Paedophiles and rapists will be eligible to have their names removed from the sex offenders' register after 15 years under plans announced yesterday by the Home Office.
The move follows a ruling by the Supreme Court that their indefinite inclusion, without the chance of a review, amounted to a breach of human rights. David Cameron has described the judgment as "completely offensive" and Theresa May, the Home Secretary, protested that it put the "rights of sex offenders above the rights of the public".
But James Brokenshire, a Home Office minister, confirmed that the Government had decided to respect the ruling, but stressed it would do "the minimum necessary" to comply.

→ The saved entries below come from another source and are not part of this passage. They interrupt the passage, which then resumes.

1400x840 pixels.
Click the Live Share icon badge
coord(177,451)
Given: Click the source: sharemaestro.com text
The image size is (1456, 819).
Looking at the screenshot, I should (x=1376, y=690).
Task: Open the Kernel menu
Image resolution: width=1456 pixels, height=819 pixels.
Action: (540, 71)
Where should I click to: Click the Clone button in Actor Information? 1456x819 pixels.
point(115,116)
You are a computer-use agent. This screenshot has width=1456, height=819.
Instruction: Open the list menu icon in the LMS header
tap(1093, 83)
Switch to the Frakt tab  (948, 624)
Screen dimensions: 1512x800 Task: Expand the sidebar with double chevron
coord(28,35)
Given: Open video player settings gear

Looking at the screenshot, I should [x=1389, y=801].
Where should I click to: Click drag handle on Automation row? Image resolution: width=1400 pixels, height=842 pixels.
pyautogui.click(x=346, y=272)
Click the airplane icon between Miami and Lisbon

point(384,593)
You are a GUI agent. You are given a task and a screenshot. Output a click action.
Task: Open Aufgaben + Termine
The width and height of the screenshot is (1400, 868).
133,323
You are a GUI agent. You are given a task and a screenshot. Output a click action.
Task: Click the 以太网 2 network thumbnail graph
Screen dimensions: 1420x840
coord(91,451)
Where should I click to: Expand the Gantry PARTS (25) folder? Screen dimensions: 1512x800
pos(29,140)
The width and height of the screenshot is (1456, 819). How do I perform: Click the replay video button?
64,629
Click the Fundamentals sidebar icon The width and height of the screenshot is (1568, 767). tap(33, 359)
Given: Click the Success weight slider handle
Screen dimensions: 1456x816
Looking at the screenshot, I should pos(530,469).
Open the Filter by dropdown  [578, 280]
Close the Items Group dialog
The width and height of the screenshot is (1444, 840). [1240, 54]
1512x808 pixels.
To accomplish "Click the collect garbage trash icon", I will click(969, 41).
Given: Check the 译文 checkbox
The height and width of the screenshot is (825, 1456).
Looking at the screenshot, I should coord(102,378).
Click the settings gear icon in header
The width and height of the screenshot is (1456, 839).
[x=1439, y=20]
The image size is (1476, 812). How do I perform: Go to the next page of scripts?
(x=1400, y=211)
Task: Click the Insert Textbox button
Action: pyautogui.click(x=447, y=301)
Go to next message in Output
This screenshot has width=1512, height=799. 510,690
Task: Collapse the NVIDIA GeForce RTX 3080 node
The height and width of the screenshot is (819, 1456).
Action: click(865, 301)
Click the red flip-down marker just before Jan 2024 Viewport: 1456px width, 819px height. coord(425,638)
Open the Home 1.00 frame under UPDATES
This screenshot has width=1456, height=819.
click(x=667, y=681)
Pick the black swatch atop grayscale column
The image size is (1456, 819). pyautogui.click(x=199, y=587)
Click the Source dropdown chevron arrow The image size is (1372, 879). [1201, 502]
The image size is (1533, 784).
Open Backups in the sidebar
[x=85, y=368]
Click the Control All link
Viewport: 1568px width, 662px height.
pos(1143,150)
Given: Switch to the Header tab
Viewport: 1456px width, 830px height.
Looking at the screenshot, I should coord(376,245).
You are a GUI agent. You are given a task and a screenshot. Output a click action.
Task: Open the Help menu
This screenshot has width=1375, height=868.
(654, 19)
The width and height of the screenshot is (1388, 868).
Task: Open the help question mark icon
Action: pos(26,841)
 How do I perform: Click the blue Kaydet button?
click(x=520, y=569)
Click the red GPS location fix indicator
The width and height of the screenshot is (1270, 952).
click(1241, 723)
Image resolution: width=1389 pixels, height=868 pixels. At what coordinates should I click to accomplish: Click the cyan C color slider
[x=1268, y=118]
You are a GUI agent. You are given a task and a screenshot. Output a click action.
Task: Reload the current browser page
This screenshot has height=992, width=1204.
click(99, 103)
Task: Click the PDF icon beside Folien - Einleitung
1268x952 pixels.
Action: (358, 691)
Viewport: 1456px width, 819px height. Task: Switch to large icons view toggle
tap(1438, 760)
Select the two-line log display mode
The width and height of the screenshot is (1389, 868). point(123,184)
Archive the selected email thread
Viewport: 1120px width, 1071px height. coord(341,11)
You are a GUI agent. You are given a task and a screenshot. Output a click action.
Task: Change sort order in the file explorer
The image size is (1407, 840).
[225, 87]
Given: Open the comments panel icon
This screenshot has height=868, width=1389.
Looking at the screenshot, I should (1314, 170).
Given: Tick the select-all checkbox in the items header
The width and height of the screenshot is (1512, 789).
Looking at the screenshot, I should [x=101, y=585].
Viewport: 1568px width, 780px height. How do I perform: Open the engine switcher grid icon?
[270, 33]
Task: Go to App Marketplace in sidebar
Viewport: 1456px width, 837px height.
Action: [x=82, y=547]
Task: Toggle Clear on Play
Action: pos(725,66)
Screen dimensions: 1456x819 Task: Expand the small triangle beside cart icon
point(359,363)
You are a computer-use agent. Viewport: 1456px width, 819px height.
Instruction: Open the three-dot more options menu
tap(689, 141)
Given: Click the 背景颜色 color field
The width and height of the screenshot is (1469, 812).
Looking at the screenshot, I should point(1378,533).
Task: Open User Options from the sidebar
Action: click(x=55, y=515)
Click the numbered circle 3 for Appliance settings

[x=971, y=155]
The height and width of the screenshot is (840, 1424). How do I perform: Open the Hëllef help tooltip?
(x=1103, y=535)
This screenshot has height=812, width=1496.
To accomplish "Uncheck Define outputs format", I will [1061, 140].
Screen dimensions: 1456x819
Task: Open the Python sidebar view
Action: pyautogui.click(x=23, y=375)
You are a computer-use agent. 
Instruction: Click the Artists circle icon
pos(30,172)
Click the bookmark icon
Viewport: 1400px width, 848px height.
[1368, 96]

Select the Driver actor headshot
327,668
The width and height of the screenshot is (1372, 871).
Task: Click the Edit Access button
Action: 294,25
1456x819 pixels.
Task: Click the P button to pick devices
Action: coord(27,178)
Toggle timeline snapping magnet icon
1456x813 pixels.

Yvette Cooper, Shadow Home Secretary, attacked the move and called for MPs to hold an urgent debate on the issue. She said: "We believe sex offenders should stay on the register for the protection of the public. Victims of sex offenders have suffered serious harm and many continue to do so."
There are currently about 45,000 sex attackers on the register, around half of them for life. The Home Office estimates that about 1,000 offenders could challenge their inclusion each year by asking a senior police officer to reconsider their registration.
Mr Brokenshire said the onus would be on an offender to prove he no longer posed a risk to the public and one would have to pay an initial fee of £200 if he wanted to appeal against a decision to leave his name on the register.
Mr Brokenshire said: "We will make sure we have a process that is robust, workable and puts public protection first, while at the same time preventing sex offenders being able to waste taxpayers' money by repeatedly challenging our laws. Most importantly, sex offenders who continue to pose a risk will remain on the register and will do so for life if necessary."
Meanwhile, the department announced fresh restrictions on registered sex offenders. If they say they are of "no fixed abode", they will have to tell police weekly, rather than yearly, where they can be tracked down.